Au niveau de mes entraînements, je n'ai pas de routine bien "timée", sinon je m'ennuie rapidement et je tombe dans un cercle vicieux. Mais j'ai quand même un cadre. Une journée-type ça va être de la musculation le matin. Ensuite, je vais faire un transfert en bateau et le soir un entraînement en kayak. Si je suis motivée je vais faire des étirements, c'est un peu le travail sur lequel je vais devoir progresser car j'ai tendance à zapper ! En termes de nutrition, je ne suis pas particulièrement suivie. Je n'ai pas l'épreuve de la balance comme dans certaines disciplines. J'essaie de manger équilibré, de rester la plus sèche possible au moment des compétitions et d'avoir un bon rapport poids-puissance.
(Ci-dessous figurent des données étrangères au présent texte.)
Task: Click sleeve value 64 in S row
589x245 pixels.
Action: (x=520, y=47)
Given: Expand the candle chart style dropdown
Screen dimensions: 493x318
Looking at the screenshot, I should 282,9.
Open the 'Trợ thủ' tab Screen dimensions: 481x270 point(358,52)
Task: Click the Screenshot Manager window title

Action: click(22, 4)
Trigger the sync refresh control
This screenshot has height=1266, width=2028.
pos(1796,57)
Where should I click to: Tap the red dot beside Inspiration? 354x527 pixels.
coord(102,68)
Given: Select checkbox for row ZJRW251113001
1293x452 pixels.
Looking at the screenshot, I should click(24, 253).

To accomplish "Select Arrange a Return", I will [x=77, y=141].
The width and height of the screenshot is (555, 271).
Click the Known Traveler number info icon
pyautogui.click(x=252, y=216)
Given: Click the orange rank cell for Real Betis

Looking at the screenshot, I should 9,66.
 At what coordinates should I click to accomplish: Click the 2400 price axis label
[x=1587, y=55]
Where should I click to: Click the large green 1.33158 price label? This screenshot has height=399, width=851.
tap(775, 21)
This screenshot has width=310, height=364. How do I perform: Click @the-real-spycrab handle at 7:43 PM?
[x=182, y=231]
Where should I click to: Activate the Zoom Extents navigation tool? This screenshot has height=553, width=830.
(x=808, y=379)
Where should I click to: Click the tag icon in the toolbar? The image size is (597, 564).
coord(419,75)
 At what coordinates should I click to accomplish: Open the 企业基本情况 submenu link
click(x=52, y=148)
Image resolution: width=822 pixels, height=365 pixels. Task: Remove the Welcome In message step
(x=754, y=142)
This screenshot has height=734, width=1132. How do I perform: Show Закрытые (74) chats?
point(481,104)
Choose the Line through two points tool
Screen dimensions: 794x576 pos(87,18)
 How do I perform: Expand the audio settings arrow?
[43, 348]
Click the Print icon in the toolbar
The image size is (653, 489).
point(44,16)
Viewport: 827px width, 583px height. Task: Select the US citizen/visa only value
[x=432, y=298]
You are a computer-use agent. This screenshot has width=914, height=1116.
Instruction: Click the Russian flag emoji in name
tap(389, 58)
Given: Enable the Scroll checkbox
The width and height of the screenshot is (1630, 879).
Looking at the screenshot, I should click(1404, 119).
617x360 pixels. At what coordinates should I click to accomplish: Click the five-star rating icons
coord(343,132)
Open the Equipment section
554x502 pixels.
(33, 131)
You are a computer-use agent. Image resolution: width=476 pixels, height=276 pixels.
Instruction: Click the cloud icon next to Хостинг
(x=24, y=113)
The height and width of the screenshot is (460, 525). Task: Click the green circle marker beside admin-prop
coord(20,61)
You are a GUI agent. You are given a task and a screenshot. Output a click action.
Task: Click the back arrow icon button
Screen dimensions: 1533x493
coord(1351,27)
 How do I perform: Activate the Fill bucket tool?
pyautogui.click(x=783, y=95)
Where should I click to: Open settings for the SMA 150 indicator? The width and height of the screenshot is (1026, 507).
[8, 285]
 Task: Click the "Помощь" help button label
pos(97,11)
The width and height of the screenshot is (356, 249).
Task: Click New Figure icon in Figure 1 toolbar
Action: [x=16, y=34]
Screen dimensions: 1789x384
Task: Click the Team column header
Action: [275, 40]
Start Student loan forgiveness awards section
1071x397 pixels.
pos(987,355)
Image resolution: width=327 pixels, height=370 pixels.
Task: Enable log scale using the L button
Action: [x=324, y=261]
L'aspect mental, aussi, c'est quelque chose que j'ai longtemps négligé et qui m'a coûté cher aux Mondiaux. Je suis en train de chercher un préparateur mental. D'ailleurs, je lance un appel ! J'aimerais avoir un travail en continu sur toute l'année pour ne pas arriver en panique la veille des Jeux. Sinon, pour sortir de la pression, j'essaie d'avoir plusieurs soupapes. J'aime beaucoup les jeux vidéo. Je fais de la musique, du violon et de la guitare. Je dessine aussi... J'essaie de varier pour ne jamais m'ennuyer.